Throat microbiome diversity and bacterial colonisation in preschool children - pilot project
Publication Date
2021
Lead Organisation
University of Auckland
Lead Researcher
Caroline Walker, Emma Marks, Ashley Smith, Susan Morton
Access Type
Internal
Primary Classification
Health and Wellbeing

The interactions among micro-organisms and their hosts are complex and influential on health and wellbeing. It is now widely accepted that microbial diversity and colonisation with commensal bacteria throughout life are important and necessary to maintain good health and that disruption of the microbiome by antibiotic use can have negative consequences for the host.

 

GUiNZ provides a unique opportunity to investigate how microbial composition and diversity alongside bacterial colonisation may vary across a diverse cohort of NZ children. The aim of this project is to provide evidence for the efficacy and utility of extraction of microbiome data from the throat swabs of preschool children and to determine the inter and intra individual diversity of microbes alongside colonisation of both Staphylococcus aureus (Staph) and Streptococcus pyogenes (Strep). This data will be used in conjunction with GUiNZ variables for recent antibiotic use and child health (throat infections).
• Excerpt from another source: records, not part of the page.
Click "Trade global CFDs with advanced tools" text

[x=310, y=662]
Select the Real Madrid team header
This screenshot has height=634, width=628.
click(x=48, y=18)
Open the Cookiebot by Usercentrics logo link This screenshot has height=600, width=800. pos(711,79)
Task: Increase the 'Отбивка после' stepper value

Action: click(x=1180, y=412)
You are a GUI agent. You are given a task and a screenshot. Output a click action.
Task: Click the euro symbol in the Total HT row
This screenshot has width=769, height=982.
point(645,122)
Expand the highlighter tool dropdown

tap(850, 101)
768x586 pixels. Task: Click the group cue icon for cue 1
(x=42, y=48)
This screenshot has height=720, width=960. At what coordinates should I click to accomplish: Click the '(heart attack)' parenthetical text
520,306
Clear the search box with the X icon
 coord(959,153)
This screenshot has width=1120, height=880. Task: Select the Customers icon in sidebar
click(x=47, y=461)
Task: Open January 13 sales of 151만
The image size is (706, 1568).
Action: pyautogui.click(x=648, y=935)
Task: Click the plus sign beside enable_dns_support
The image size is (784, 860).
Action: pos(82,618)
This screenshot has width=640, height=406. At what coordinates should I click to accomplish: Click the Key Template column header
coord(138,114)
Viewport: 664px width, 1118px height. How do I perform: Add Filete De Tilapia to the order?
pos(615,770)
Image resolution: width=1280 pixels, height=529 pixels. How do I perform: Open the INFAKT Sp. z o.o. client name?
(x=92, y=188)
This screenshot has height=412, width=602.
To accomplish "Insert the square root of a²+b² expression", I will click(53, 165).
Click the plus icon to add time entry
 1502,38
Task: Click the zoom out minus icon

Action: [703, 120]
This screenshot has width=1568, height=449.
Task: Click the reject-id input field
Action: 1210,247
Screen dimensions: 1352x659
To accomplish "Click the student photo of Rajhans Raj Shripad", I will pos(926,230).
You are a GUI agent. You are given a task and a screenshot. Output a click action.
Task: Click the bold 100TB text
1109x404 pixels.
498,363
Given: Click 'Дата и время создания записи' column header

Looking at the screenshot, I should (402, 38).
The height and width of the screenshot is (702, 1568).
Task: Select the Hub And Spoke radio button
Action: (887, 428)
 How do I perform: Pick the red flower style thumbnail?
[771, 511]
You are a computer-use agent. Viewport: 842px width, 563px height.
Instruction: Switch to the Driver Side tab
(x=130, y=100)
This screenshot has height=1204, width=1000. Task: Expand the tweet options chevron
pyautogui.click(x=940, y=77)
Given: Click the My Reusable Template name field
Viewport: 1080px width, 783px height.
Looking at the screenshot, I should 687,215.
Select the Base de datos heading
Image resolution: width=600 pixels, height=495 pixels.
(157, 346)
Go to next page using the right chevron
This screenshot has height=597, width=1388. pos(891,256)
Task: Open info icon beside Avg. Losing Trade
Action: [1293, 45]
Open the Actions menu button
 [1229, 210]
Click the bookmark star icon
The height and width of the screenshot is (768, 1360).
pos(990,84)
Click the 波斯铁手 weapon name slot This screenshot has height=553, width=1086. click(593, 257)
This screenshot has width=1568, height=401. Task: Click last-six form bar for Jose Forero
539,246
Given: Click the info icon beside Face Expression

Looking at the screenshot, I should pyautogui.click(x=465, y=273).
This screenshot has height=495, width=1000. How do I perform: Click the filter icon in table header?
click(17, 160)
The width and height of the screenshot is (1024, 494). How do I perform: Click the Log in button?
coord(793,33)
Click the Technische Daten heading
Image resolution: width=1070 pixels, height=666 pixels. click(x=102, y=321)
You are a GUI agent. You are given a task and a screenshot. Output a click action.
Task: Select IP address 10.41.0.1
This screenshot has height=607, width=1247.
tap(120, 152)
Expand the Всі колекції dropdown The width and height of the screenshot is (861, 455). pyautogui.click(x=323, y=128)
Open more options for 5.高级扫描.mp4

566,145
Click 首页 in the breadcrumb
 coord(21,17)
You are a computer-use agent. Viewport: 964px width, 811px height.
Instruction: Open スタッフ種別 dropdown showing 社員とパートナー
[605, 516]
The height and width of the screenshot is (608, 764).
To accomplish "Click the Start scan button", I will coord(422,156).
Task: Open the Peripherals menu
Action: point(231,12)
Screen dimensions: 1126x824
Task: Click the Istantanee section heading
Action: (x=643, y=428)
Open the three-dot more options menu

Specific areas of new knowledge generated by this project will include:

 

• Understanding the core throat microbiome in children at preschool age

• Understanding how the microbiome is associated with recent antibiotic use/health

• Understanding how bacterial colonisation (Staph and Strep) impacts the microbiome

 

We have the potential to use this data to demonstrate its utility/feasibility and then expand the research (with additional funding) to include a larger more diverse sample size of the GUiNZ cohort in order to better understand the links between microbiome and bacterial colonisation of the throat in NZ children.